La resiliencia suele presentarse como la capacidad de seguir adelante cuando las cosas se ponen difíciles, y esa idea tiene mucho valor porque casi ningún proyecto importante funciona al primer intento. Existe, sin embargo, una línea difícil de ver entre perseverar y continuar haciendo lo mismo solo porque aceptar otra dirección se siente como una derrota. Insistir no siempre demuestra fortaleza; a veces muestra que nos enamoramos tanto del camino elegido que dejamos de observar lo que la realidad está tratando de decirnos.

Una persona lanza un producto y no obtiene la respuesta que esperaba. Durante los primeros meses puede ser correcto seguir trabajando, hablar con clientes, mejorar la propuesta y darle tiempo al mercado para entenderla. Si después de varios intentos las personas siguen sin usarlo, no regresan o no consideran que resuelva un problema importante, continuar agregando funciones y dinero sin revisar la idea principal puede dejar de ser resiliencia y convertirse en terquedad. El esfuerzo aumenta mientras el aprendizaje permanece exactamente en el mismo lugar.

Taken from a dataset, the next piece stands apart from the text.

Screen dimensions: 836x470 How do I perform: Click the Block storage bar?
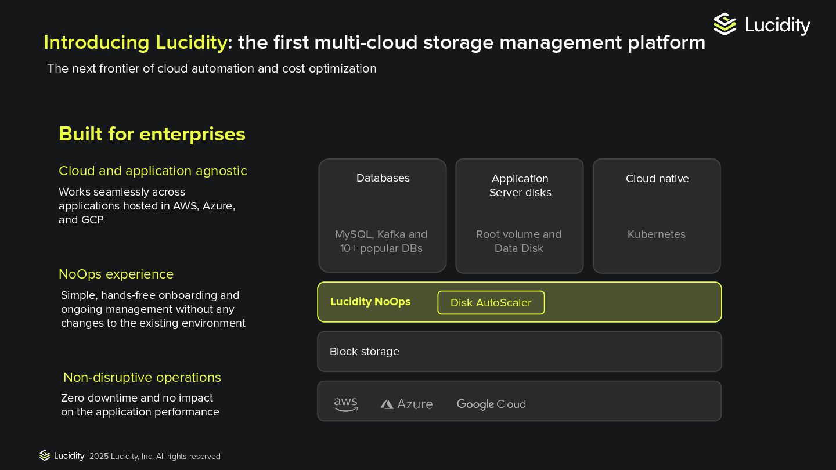[519, 352]
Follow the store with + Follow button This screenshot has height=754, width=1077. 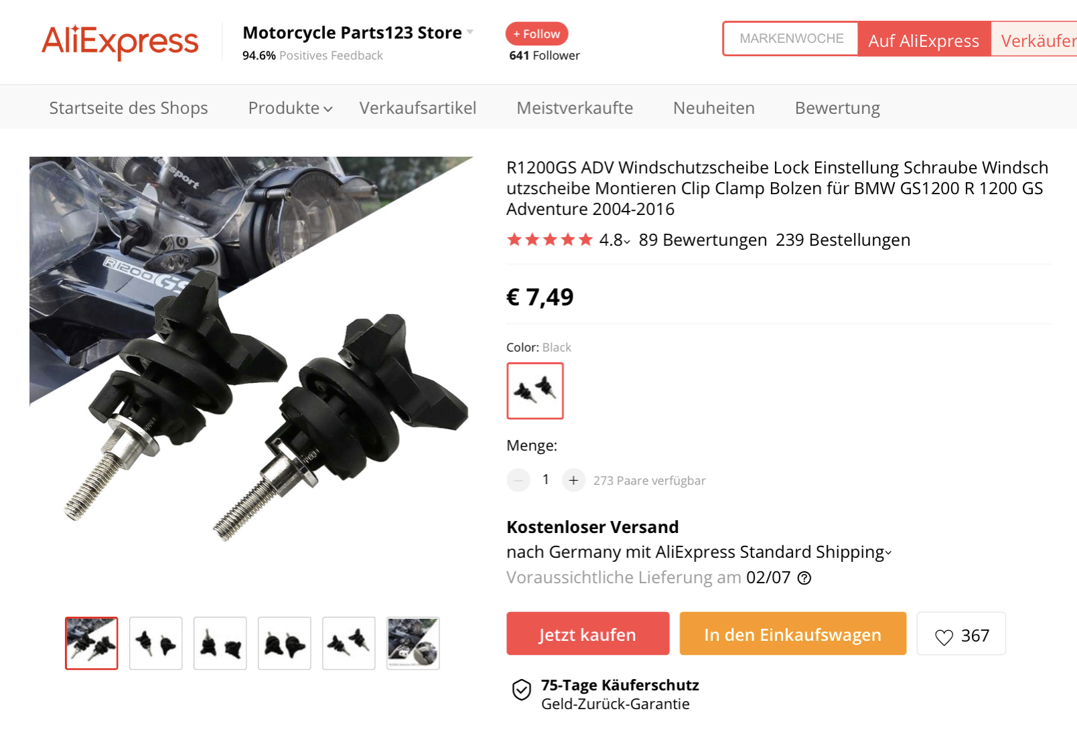point(537,33)
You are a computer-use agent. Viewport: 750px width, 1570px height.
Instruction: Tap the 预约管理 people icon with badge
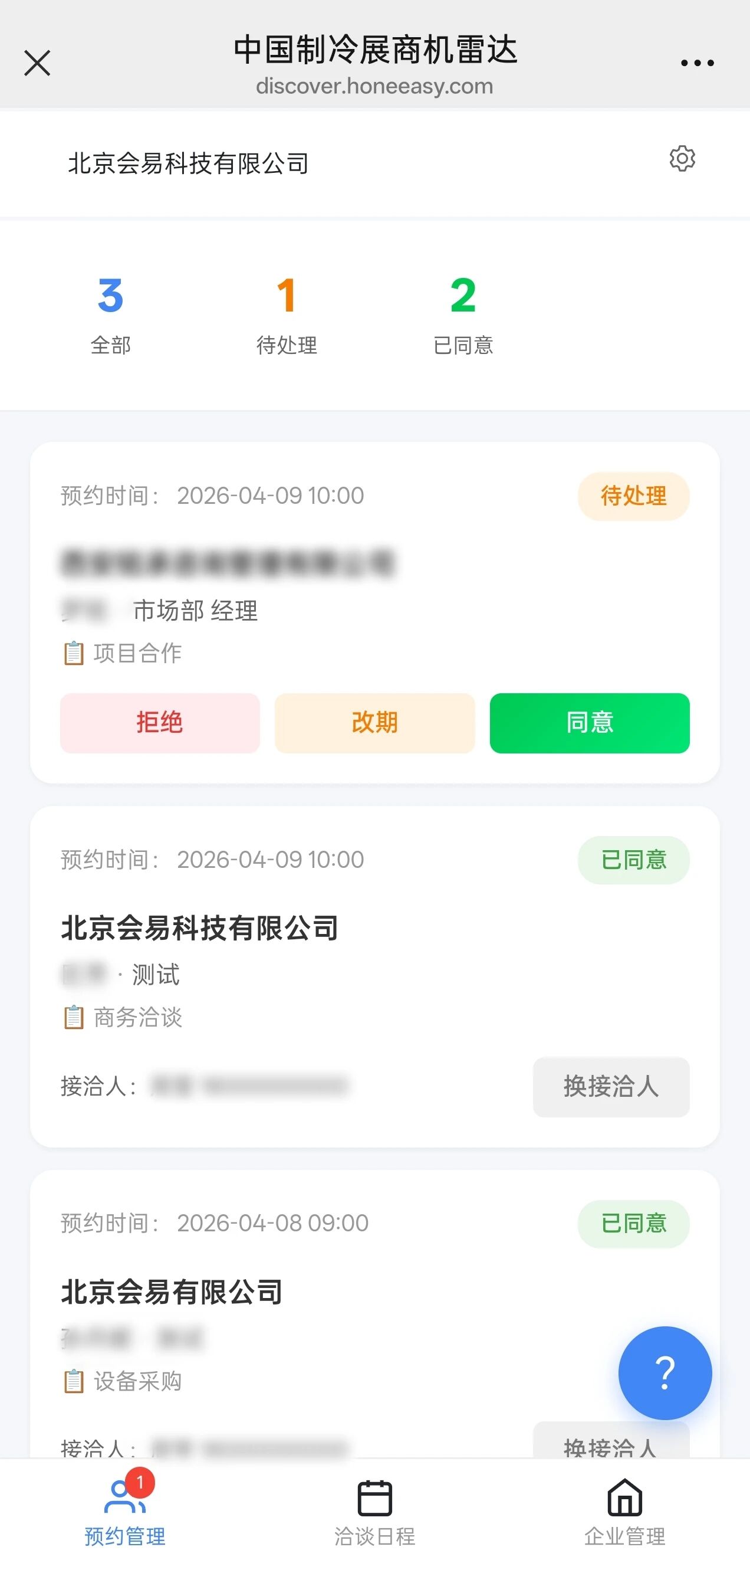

La diferencia está en aquello que estamos dispuestos a cambiar. Una persona resiliente puede conservar el objetivo y modificar el camino; una persona terca protege el camino incluso cuando ya no la acerca al objetivo. Conviene preguntarse si estamos defendiendo el resultado que queremos alcanzar o la necesidad de demostrar que nuestra primera decisión era correcta. Muchas veces seguimos insistiendo por el dinero invertido, el tiempo dedicado, el miedo a empezar de nuevo o la incomodidad de reconocer que alguien más había visto algo que nosotros no quisimos escuchar.

Abandonar cada vez que aparecen dificultades tampoco sería resiliencia. Los resultados importantes necesitan tiempo, repetición y momentos en los que todavía no existe evidencia suficiente para saber si algo funcionará. Esa paciencia resulta más sana cuando desde el comienzo se definen señales que permitan aprender: el tiempo que estamos dispuestos a probar, los recursos que podemos invertir, los cambios que esperamos observar y las condiciones que nos obligarían a revisar la dirección. No se trata de convertir cada decisión en una fórmula fría, sino de evitar que el entusiasmo o el orgullo sean los únicos argumentos para continuar.

A veces el acto valiente consiste en resistir un poco más y otras veces en aceptar que la ruta debe cambiar. Dejar una idea no siempre significa rendirse y continuar tampoco significa avanzar. La verdadera resiliencia no debería medirse por cuánto dolor somos capaces de soportar, sino por nuestra capacidad para seguir buscando el objetivo sin quedar atados a una única forma de alcanzarlo. Cuando repetimos la misma acción y obtenemos una y otra vez el mismo resultado, el obstáculo puede haber dejado de ser una prueba de carácter para convertirse en una señal de redirección.


Pregunta para conversar:
¿Qué señal estás ignorando porque todavía quieres demostrar que el camino inicial era correcto?